» **Records to use**:

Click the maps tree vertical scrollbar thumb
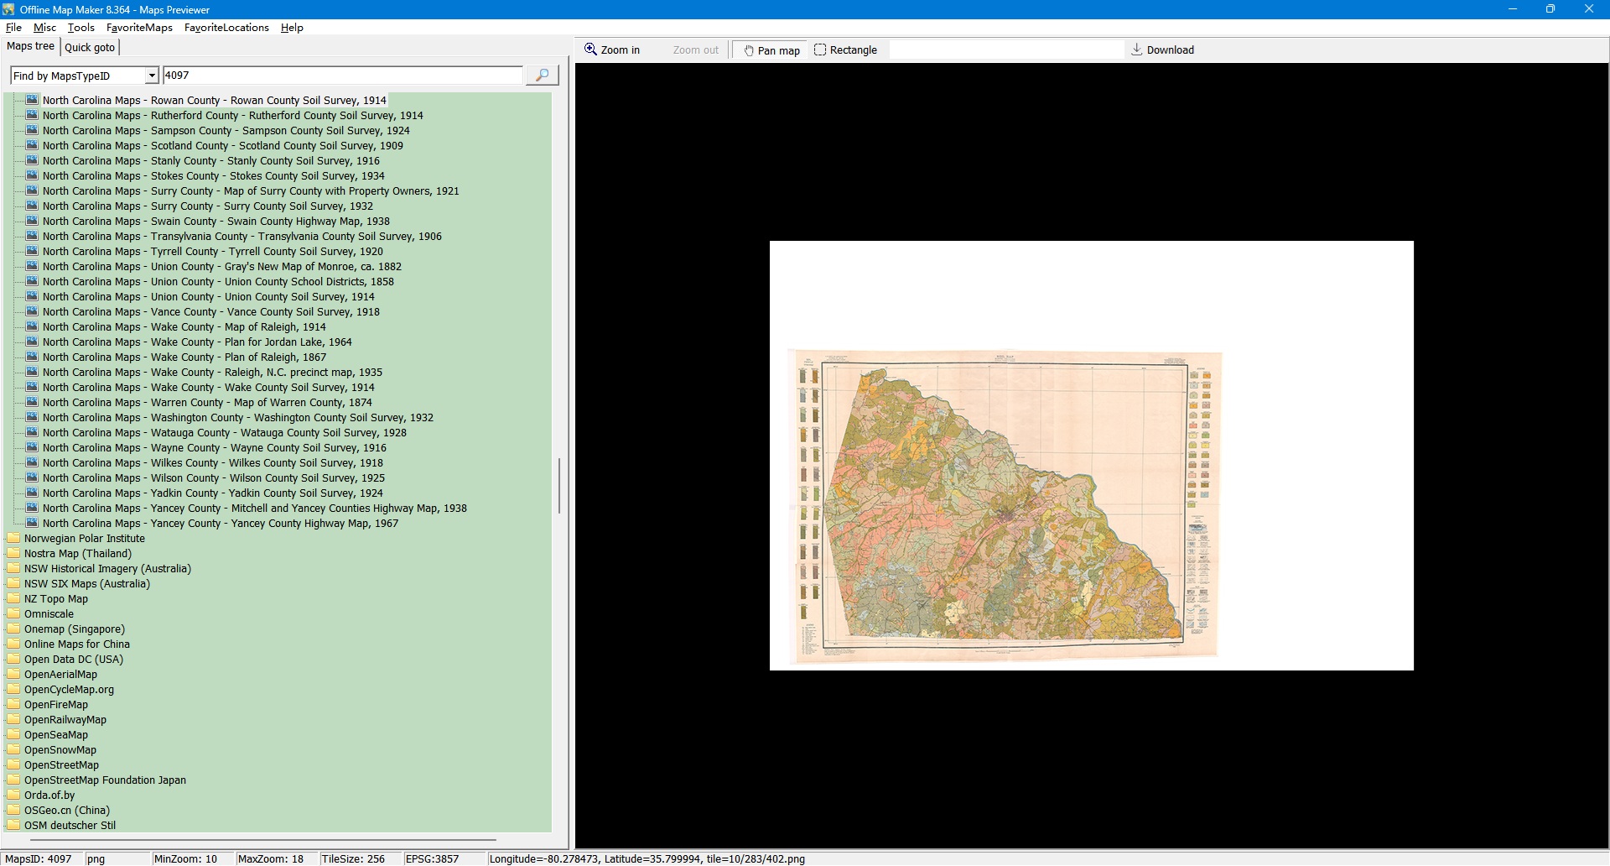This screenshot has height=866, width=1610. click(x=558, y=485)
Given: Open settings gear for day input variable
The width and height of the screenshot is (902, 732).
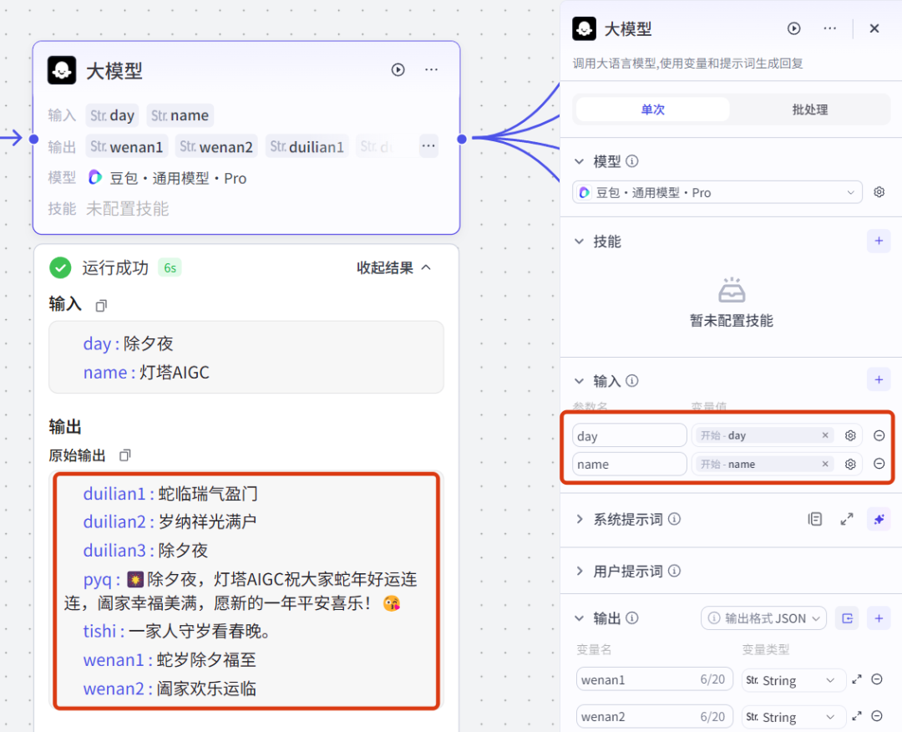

* * *

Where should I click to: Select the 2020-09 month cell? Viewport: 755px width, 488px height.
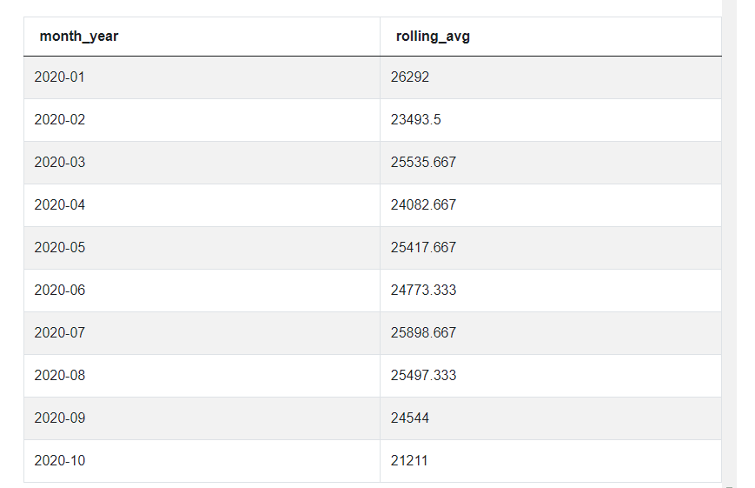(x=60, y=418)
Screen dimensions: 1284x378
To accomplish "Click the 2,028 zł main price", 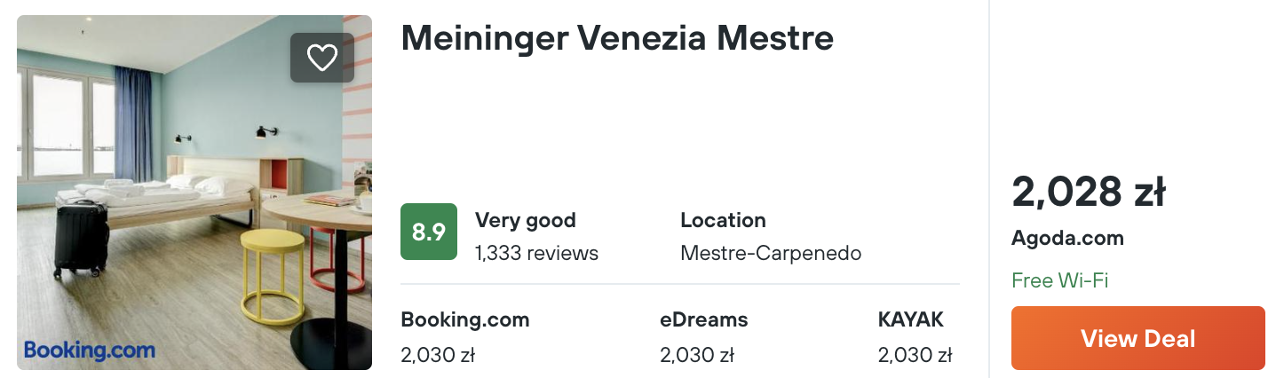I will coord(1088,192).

==

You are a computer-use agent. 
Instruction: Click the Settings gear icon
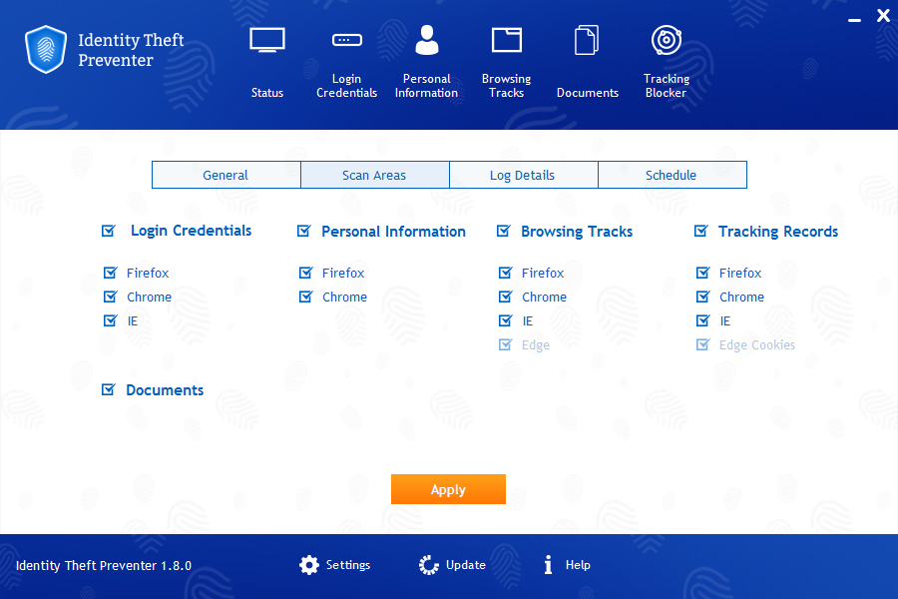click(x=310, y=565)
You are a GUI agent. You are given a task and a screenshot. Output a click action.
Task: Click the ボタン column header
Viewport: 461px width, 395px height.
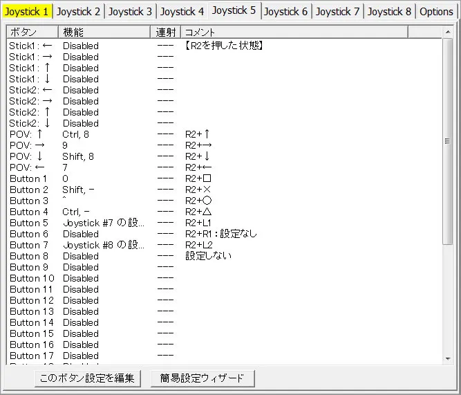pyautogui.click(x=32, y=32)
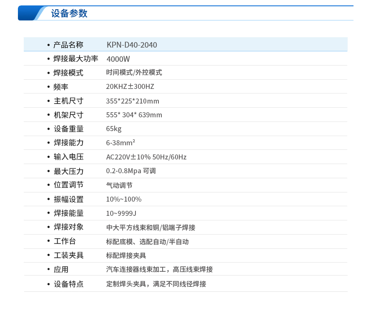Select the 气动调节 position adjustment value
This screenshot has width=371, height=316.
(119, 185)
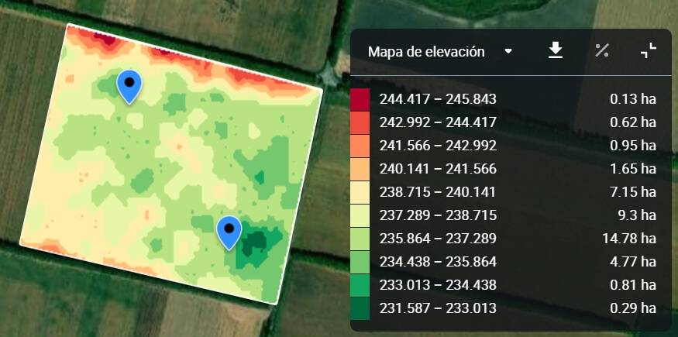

» **Work request**:
Retype only the lines above between the line with "Given: Open settings" and the line with "The width and", counting those two lines as well, and keep every character as it is.

» **Exercise response**:
Given: Open settings gear for day input variable
The width and height of the screenshot is (902, 732).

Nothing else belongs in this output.